Merge loans data set with daily data sets

Ronein · Posted 07-17-2022 01:06 AM

Hello
It is a general question.
I have a data set ("Have data set")with loans taken by customers in last 2 years since July 2020 till now.( This table for example has 1 million rows)and fields in data set are:
Customer_Id, date ,amount, interest.

There are daily data sets with information
of total obligation that each customer has to the bank.It includes following fields: Customer _Id, date, obligation.
The daily data sets are publisher every business day so in last 2 years there will be around 520 data sets ( because around 260 business days per year ).Each daily data set contains around 2 million rows.
Please note that the daily data sets are csv files so also need to import them into sas data sets in order to work with them.
The problem that I cannot import all of the csv files in one step because too much memory.

For each row in the loans dats set("Have data set") I want to add information of obligation before loan and obligation after loan.It should be done in following way:
For obligation before:
Obligation one business day before date of loan and if not exists then 2 days before.
For obligation after:
Obligation in same date of loan.

There is another data set that contains only one field called date and these are the list of business dates .

My question:
What is the most efficient way to merge the "Have data set" with the daily data sets?
Option1-
I thought about using proc append to append all daily data sets and then merge it with "Have data set" but I think that it is too many rows ( 3 million×520)?

Option2-
Merge the "Have data aet" with each daily data set so there will have 520 new columns with obligation_YYMMDD .
Then need to keep only the relevant 2
fields and rename them to obligation _before and obligation _after.

Option3-
Splitting "Have data set" into multiple data sets by date of loans and then merge each loan data set with the relevant daily data set and then after merging need to append the resulted data sets.

What is the best technique to merge the tables to get the desired data set?

ballardw · Posted 07-17-2022 04:44 AM

I am not sure why you are saying this: "The problem that I cannot import all of the csv files in one step because too much memory. "

Unless you have restrictions on disk space memory shouldn't be an issue and a data step can read multiple files at one time.

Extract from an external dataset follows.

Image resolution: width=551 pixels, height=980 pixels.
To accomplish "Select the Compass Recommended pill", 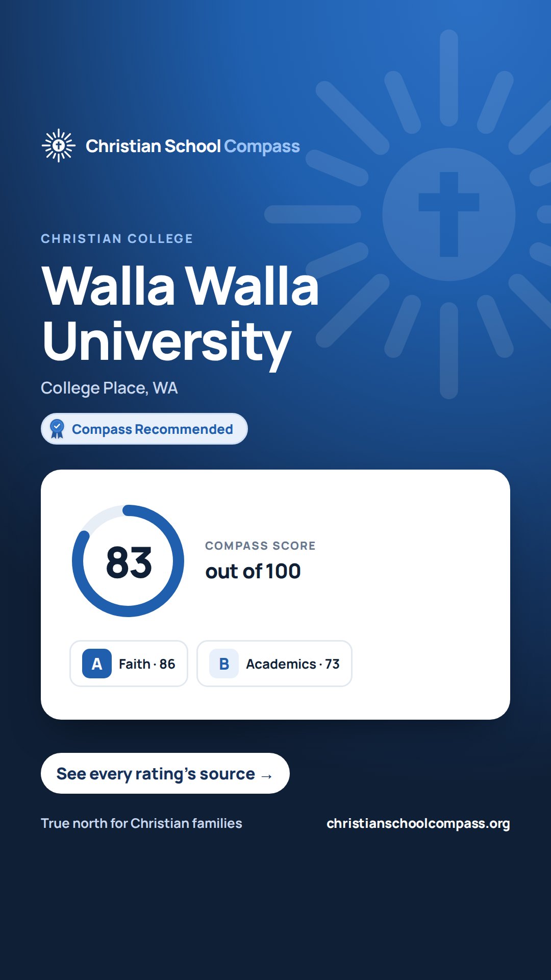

I am also a bit concerned with your use of "import" that you might have been considering proc import to read these. That many files would almost certainly result is differences between data sets that cause problems combining data. If you have a proper description of the files then writing a data step to read them is not difficult.

There also shouldn't really be an issue with "I thought about using proc append to append all daily data sets and then merge it with "Have data set" but I think that it is too many rows ( 3 million×520)?" If you read enough of this forum you will find questions with larger data sets. It just means that there will likely be some time elapse when using largish data sets.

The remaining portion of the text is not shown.